«Хорошо. По крайней мере я смогу сориентироваться, если сниму повязку», — вернувшись в сидячее положение, Слава потерся лбом о плечо. Он повторил это несколько раз, и уже сбился со счета, когда повязка поддалась и приподнялась на сантиметр, позволяя ему разглядеть собственные ноги, руки и сено.
«Есть!»
Но его радость испарилась со скрипом двери.
* * *
Иван и серый волк разглядывали сапоги-скороходы.
— Как думаешь, если я их надену, то помру? Вдруг они прокляты? — спросил царевич.
— Вряд ли, — ответил волк. — Мы теряем драгоценное время, а сапоги-скороходы помогут его восполнить. Девочка не была похожа на злую ведьму.
— По их виду никогда не знаешь, кто из них похож, — сказал Иван, хмыкнув.
Издалека донесся рев Лихо: земля содрогнулась, несколько огромных деревьев с равномерным скрипом упали по разные стороны.
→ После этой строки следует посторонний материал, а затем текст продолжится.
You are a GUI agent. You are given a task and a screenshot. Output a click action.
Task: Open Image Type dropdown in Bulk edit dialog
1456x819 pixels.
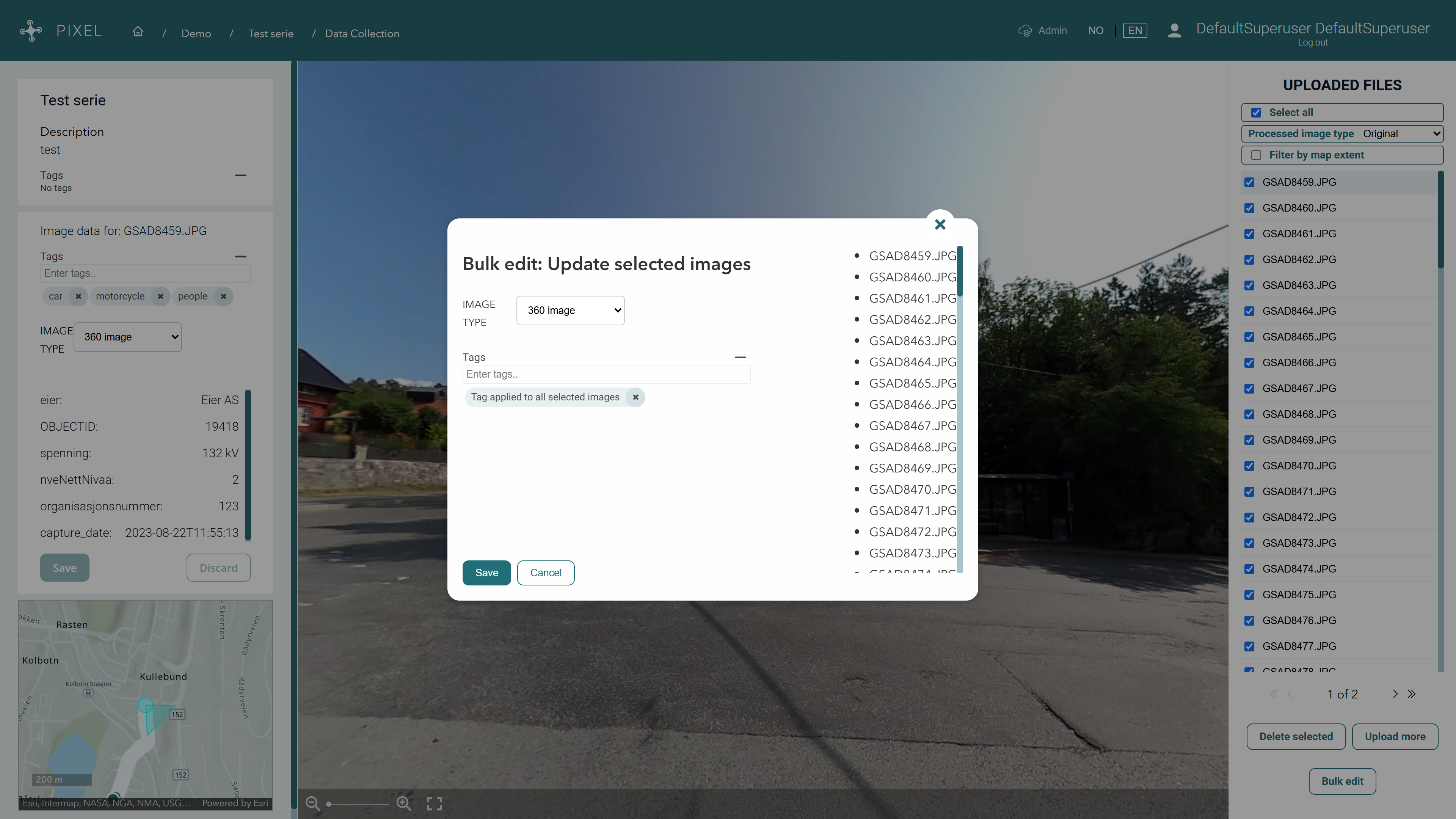click(570, 310)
Иван всунул ноги в травяных сапогах в скороходы, и те сели, как влитые.
— Похоже, что сапоги делали для тебя. Таких маленьких ног во всем Залесье у мужчины не сыщешь, — ухмыльнулся волк.
Только хотел Иван-царевич ответить ему, как тот засмеялся во все горло.
— Смешно, — сказал Иван, — да только эти маленькие ноги сейчас тебе покажут, кто здесь главный!
Он несильно пнул волка под зад и тот, ощетинившись, отошел.
— А теперь попробуй поспеть за мной, глупое создание, — царевич сделал шаг и сапоги перенесли его на семь миль вперед.
Оказался он в овраге, да не простом, а Овраге Сомнений. И пока волк спешил угнаться за ним, Иван почувствовал тоску по дому и Василисе.
«Должен ли я сразить Лихо? Есть еще много храбрецов, которые могут сами поймать эту тварь», — подумал он.
Достал царевич из ножен меч и бросил его на пожухлую траву. Туман, покрывающий Овраг Сомнений, нагонял на заблудившихся людей сон. Те, кто засыпали в нем, больше никогда не просыпались.
— Ну, здравствуй, Иван-царевич, — молвил его собственный голос. Вот только звучал он старчески. — Куда путь держишь?
— Я иду за Лихо, чтоб спасти Залесье, — ответил он, через силу открывая рот. Его язык еле ворочался, а тело стало ватным.
Двигаться Иван не мог, ноги словно приросли к земле.
— Зачем же тебе, Иван-царевич, ввязываться в бой бессмысленный? — спросил голос. — Неужто не соскучился по Василисе Премудрой, супруге родной?
— Соскучился… но иначе мы все погибнем, — возразил Иван, наклоняясь, чтобы поднять меч.
— Кто «все»? Те царевичи глупые, что царства поделить не могут? Те люди бездумные, что проклинают друг друга? — голос рассмеялся. — Подумай, Иван-царевич, что в этом мире важнее: битва или любовь?
— Любовь важнее, ведь она бережет меня в битве, — не сдавался Иван.